En los primeros años de la dictadura militar, las condiciones concretas y siniestras imperantes generaron un clima subjetivo de gran intensidad, a partir del cual sentíamos intensamente la diferencia entre, por un lado, una “vida oficial” que se resolvía desde los bandos de gobierno, órdenes policiales y medidas económicas dictadas por el gobierno y, por otro lado, una “vida imaginaria” que se iba gestando en las relaciones inter-subjetivas que tenían lugar entre los individuos.
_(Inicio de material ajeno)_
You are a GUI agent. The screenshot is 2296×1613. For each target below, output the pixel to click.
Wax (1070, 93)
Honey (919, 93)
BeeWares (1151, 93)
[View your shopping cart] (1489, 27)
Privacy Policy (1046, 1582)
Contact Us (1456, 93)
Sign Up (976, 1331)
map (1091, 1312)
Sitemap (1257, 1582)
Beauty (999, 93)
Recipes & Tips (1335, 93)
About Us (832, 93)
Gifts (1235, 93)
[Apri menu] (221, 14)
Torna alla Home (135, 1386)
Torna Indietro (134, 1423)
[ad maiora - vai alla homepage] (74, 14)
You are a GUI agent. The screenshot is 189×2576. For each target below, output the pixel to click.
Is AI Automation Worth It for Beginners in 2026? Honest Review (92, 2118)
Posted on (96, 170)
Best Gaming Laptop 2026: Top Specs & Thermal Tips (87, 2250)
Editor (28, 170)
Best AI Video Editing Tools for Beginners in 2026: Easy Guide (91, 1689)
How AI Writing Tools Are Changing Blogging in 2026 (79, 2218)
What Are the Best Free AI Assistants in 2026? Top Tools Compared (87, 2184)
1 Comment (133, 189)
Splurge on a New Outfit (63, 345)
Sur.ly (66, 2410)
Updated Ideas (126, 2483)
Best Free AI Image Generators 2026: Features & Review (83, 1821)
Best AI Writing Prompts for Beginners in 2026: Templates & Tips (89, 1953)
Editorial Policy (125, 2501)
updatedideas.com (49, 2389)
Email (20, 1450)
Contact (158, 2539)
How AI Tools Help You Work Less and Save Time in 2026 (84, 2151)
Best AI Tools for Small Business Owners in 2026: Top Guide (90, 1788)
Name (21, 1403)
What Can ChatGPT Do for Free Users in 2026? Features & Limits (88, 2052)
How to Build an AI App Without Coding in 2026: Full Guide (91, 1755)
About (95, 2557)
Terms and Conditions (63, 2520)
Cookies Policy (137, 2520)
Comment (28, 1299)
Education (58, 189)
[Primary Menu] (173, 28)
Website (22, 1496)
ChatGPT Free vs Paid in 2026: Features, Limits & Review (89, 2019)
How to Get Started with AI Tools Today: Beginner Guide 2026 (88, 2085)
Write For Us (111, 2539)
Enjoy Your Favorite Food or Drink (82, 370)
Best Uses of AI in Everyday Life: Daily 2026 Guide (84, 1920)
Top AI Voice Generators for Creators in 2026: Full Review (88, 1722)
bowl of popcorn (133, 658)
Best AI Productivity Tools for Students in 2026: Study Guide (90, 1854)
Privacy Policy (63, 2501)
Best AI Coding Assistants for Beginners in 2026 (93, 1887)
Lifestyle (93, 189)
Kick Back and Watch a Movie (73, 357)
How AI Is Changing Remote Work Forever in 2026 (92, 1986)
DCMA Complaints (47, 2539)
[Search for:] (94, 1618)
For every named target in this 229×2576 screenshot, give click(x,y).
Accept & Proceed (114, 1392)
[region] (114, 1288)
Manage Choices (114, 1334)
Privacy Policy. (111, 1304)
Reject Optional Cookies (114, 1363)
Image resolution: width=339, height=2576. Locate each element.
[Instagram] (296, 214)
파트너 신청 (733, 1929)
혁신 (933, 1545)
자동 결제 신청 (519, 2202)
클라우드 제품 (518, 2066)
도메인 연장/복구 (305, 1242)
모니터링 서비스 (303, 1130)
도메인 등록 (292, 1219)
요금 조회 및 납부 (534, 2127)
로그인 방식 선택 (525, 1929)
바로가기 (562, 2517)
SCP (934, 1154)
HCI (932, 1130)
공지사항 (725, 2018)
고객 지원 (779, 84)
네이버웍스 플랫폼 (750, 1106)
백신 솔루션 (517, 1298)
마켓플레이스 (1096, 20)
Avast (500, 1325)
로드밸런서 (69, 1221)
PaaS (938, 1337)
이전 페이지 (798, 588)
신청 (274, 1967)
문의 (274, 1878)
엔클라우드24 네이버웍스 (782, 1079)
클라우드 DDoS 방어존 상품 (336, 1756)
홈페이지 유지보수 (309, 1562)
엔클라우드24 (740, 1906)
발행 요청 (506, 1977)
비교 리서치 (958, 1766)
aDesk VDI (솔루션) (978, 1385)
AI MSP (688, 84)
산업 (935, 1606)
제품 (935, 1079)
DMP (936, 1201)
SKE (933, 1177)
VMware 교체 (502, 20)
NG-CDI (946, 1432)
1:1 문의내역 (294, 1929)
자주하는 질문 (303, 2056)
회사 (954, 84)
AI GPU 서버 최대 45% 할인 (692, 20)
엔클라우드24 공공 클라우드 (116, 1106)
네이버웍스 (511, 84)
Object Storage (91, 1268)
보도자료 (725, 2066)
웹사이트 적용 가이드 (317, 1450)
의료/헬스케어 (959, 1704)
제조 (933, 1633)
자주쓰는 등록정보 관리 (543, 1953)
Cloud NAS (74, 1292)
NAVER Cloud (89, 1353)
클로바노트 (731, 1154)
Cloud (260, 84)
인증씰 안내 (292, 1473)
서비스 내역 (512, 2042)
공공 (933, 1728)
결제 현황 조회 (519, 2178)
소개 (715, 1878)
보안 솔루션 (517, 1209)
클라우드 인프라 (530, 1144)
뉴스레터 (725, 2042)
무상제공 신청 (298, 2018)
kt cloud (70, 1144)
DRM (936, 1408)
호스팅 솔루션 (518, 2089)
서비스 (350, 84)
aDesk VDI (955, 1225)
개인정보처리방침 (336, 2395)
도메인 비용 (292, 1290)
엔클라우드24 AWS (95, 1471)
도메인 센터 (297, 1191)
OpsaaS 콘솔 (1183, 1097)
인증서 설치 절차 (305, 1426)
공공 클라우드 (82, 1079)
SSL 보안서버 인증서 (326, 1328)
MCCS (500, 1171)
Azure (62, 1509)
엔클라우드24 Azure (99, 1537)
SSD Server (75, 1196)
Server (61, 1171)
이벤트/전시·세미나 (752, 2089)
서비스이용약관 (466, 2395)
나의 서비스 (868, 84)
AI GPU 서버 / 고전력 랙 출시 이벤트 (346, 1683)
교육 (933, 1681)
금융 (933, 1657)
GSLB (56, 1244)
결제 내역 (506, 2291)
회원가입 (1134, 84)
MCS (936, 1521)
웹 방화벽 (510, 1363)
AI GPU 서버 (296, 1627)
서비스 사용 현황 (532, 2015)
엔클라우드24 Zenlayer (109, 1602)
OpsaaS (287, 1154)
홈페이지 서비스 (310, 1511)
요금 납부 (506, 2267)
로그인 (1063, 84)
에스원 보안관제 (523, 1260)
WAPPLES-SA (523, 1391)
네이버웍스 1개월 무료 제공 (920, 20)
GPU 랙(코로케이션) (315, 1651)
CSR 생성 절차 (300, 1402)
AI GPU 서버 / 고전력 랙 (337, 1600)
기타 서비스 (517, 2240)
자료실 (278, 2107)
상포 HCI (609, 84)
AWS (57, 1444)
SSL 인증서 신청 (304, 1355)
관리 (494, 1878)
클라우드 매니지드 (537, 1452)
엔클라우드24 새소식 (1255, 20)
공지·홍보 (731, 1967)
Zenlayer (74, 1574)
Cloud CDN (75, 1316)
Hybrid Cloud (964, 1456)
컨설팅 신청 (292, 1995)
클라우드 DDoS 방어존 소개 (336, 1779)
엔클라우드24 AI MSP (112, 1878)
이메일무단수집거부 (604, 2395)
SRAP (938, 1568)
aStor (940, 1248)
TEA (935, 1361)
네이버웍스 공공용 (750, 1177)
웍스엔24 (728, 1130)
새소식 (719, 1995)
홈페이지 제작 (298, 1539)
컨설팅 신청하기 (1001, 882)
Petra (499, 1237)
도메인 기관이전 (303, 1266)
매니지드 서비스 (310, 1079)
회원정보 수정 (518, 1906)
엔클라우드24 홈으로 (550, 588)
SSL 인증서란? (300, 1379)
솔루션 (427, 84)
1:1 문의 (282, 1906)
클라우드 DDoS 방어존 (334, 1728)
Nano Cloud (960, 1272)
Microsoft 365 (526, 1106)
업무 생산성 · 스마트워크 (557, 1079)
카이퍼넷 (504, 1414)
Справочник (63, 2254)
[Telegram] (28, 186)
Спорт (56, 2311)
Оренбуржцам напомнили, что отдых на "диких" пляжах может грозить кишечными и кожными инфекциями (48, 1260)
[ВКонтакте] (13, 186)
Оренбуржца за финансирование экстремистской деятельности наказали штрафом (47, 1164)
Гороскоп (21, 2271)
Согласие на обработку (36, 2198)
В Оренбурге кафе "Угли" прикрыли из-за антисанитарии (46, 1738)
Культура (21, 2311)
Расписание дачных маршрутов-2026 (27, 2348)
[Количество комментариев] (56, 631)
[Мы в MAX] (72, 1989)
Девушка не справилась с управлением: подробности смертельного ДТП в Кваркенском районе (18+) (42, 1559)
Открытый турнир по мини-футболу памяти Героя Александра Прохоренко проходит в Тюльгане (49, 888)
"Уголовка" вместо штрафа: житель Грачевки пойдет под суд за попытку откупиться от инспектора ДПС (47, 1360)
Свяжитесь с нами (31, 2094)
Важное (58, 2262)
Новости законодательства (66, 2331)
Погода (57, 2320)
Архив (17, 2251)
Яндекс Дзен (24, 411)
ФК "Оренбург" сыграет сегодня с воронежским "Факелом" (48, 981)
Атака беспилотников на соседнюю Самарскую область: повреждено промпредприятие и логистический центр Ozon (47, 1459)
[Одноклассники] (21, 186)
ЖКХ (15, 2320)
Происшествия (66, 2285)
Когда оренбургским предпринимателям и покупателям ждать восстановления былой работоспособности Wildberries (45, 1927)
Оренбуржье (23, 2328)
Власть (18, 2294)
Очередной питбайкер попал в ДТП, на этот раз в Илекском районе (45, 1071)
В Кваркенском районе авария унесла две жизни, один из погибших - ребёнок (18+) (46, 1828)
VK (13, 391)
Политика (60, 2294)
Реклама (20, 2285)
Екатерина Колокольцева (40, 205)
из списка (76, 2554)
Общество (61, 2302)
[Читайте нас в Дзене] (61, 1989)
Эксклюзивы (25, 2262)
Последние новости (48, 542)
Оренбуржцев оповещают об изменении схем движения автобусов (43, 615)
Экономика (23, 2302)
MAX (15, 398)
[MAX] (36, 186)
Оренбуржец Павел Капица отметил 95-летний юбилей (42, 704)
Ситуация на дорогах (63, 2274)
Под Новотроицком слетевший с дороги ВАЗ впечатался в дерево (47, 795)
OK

Una cotidianeidad gris, que fluía desde la solapada prepotencia con la que imperaba la “normalidad”, se contraponía a la íntima convicción de que las cosas iban a ser diferentes un día. De aquellos años han quedado fragmentos, testimonios, documentos, fotografías que—como si se tratara de los restos de un naufragio—flotan en la superficie movediza de una memoria incierta, la memoria que en esos años se hizo.

La modernización del país implementada por la dictadura militar de Pinochet y los denominados “Chicago boys” (economistas chilenos postgraduados en la Escuela de Economía de Chicago y luego ubicados en la Universidad Católica de Chile), con un soporte maestro de su proyecto en las políticas de privatización, promovió en todas las dimensiones de la existencia la mercantilización de las relaciones entre los individuos: produjo en cierto sentido la puesta en escena del “estado de naturaleza”, la guerra de todos contra todos ficcionada teóricamente por el liberalismo hobbesiano. Este proceso terminó por destruir todo vestigio de una idea de comunidad en el espacio público, produciéndose en alguna medida una interiorización de ese ideal. Es decir, la idea de comunidad negada en el espacio público, se transformó en un poderoso factor constituyente de subjetividad.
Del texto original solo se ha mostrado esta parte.